### Exercise instructions
Your answer should hold each line of the material that contains the word "width".

### Data to use
Segment Open

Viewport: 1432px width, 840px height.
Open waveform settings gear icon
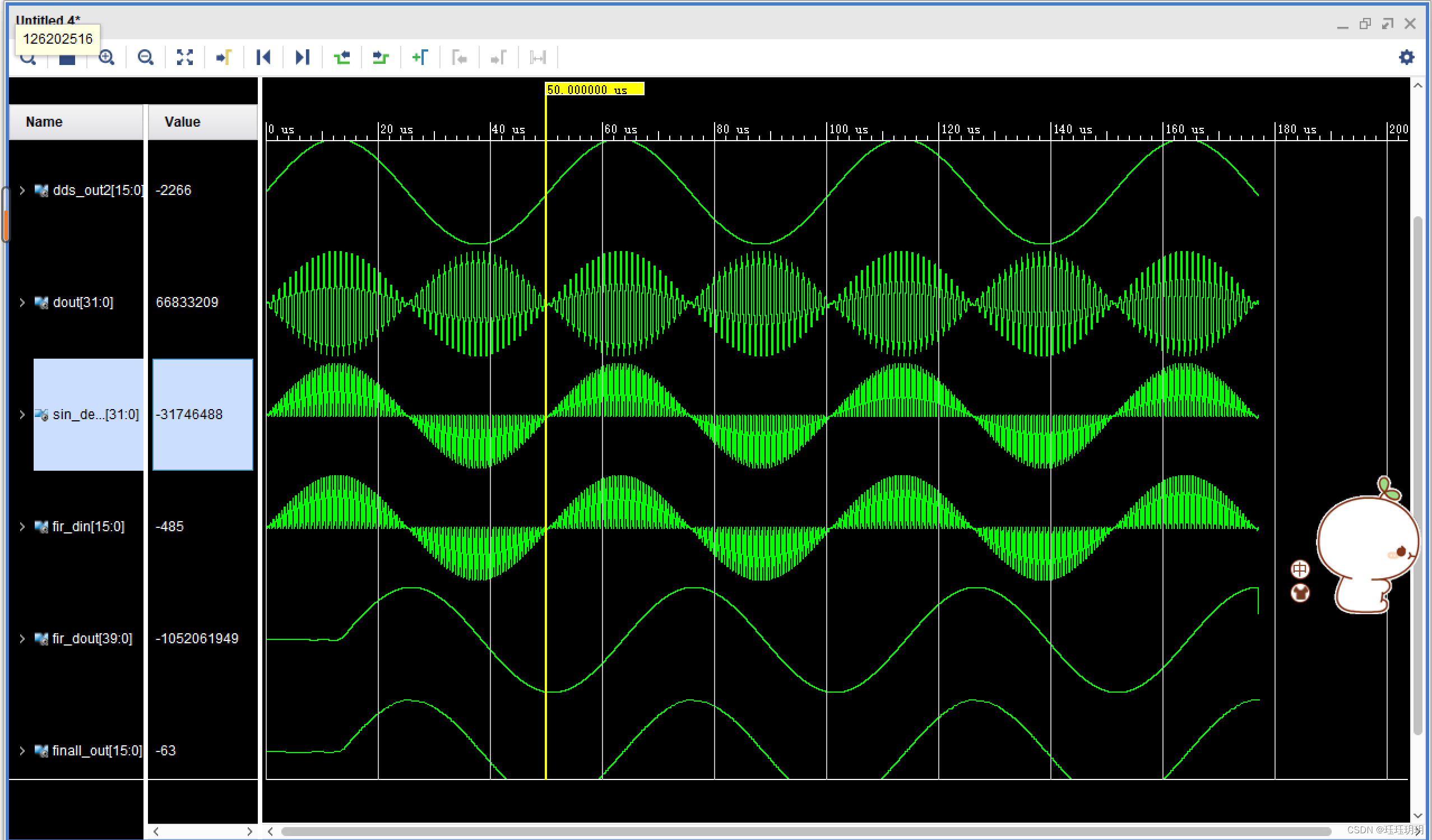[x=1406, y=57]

Segment Closed
Segment Open

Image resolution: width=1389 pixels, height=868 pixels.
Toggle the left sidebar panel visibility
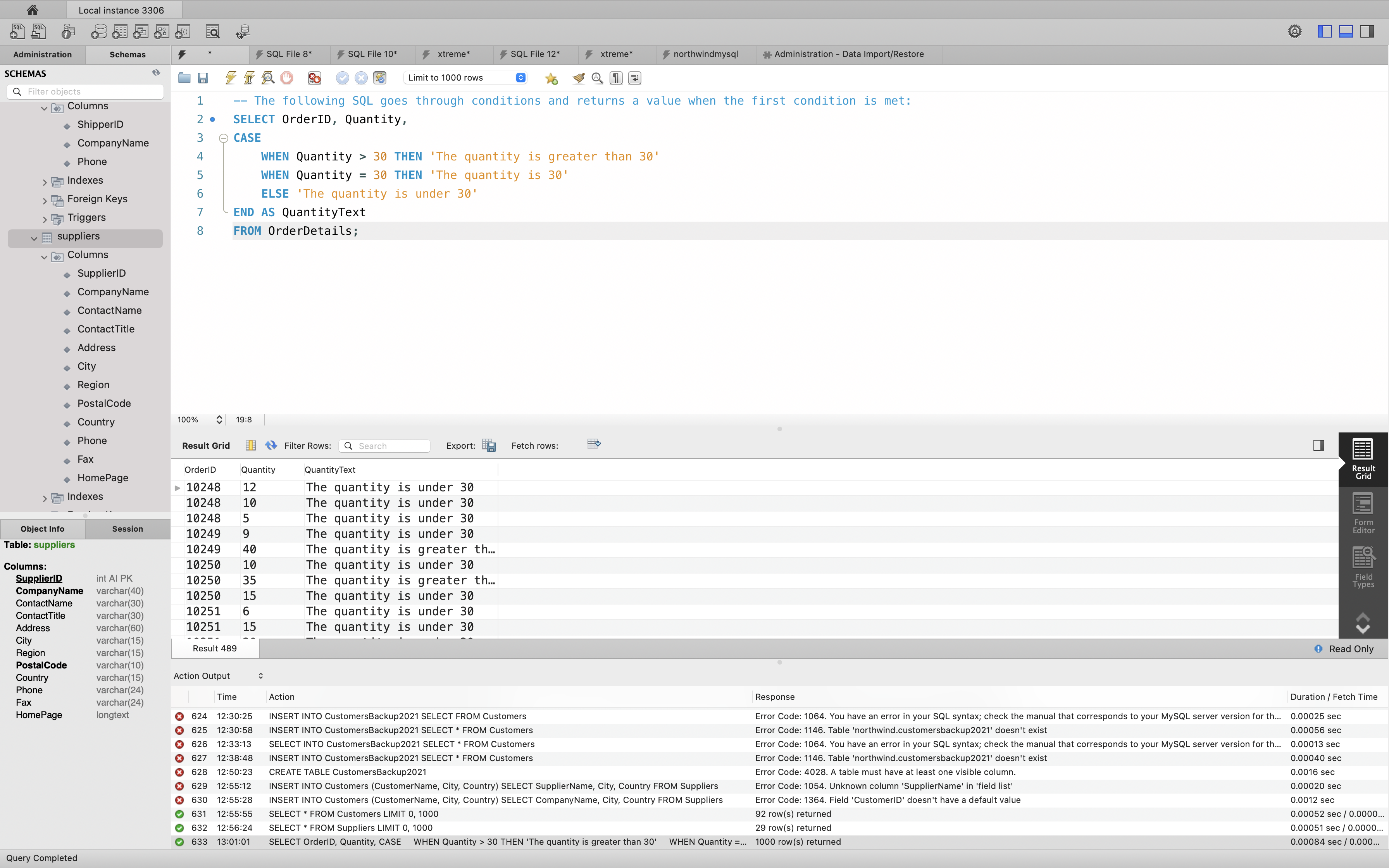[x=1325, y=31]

Segment Closed

### Response
Viewport: 1432px width, 840px height.
Image resolution: width=1389 pixels, height=868 pixels.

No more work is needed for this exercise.